What the task requires:
Give the entries below again, word for word, and leave out the images.

Record excerpts:
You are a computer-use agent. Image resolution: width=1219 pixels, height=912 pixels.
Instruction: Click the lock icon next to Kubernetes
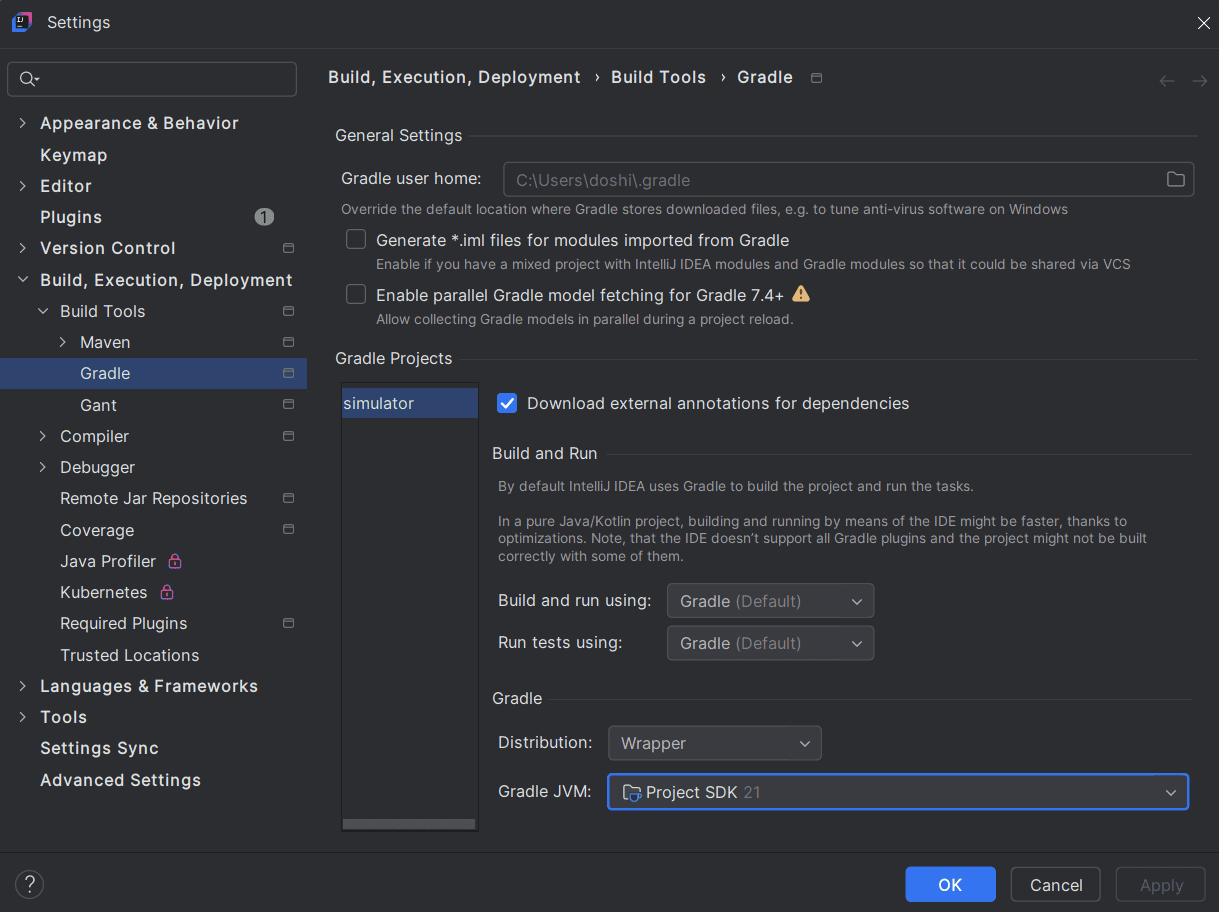click(x=167, y=592)
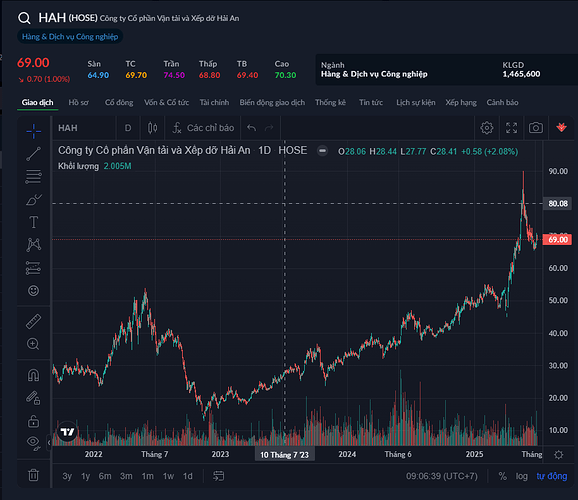Select the trend line drawing tool

pos(33,154)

Exercise output:
You are a computer-use agent. Image resolution: width=1219 pixels, height=912 pixels.
Instruction: Click the lock icon next to Kubernetes
click(x=167, y=592)
Select the trend line drawing tool

pos(33,154)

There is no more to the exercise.